── INFORMATION GIVEN

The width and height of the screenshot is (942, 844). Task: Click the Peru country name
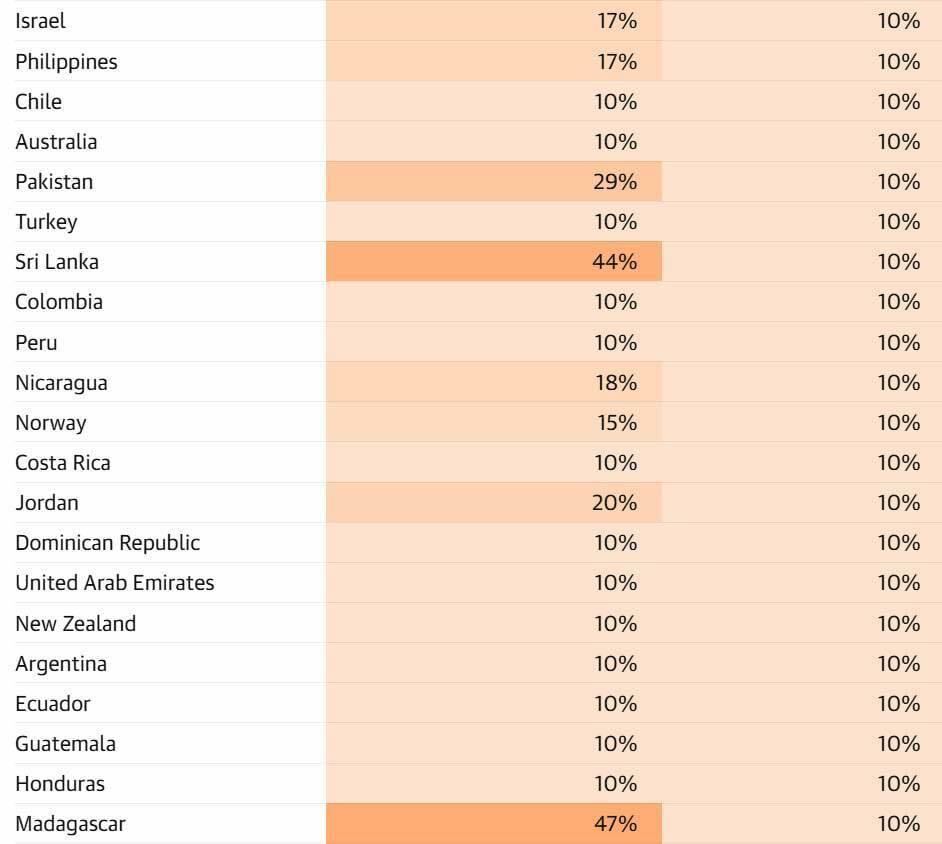point(37,343)
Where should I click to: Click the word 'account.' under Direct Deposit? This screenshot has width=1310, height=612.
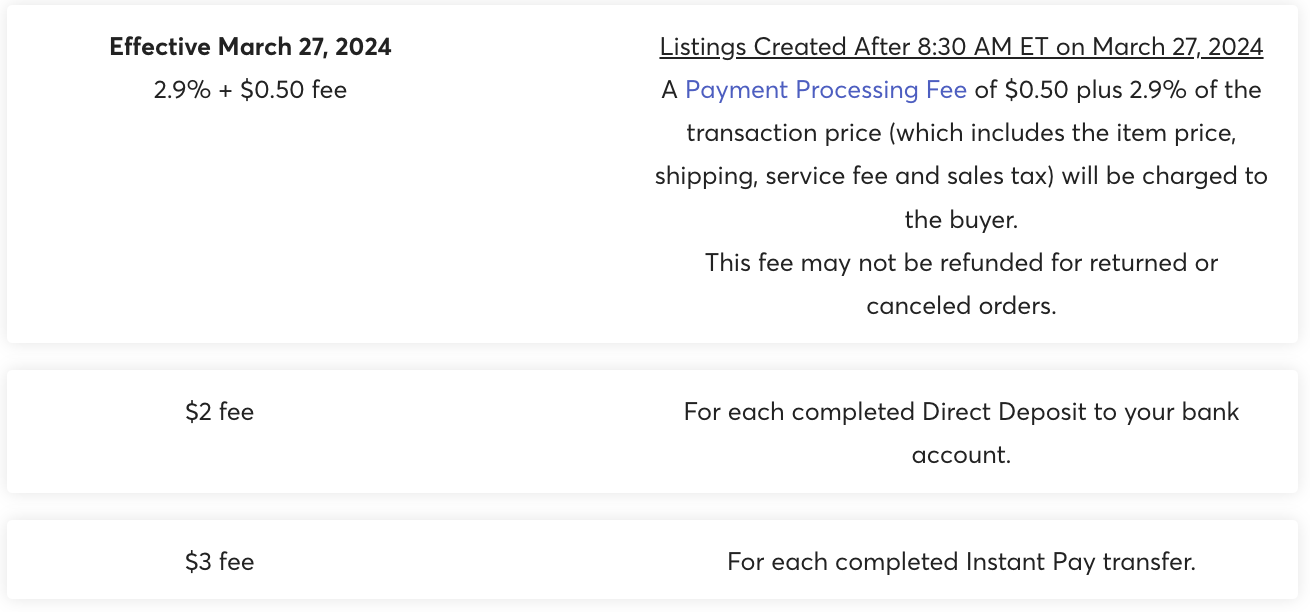point(961,455)
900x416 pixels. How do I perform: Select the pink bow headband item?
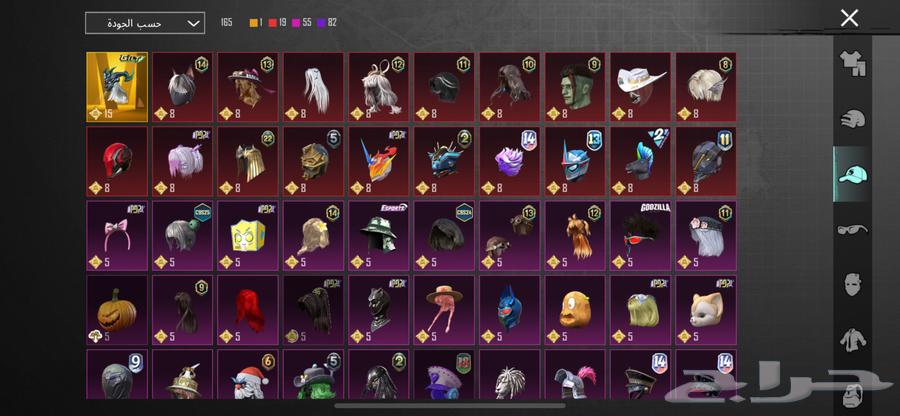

────

Write out every line above again exactly, with the pictures left out.

#### TASK ANSWER:
The width and height of the screenshot is (942, 844). Task: Click the Peru country name
point(37,343)
Where should I click to: Click the word 'account.' under Direct Deposit? This screenshot has width=1310, height=612.
point(961,455)
900x416 pixels. How do I perform: Select the pink bow headband item?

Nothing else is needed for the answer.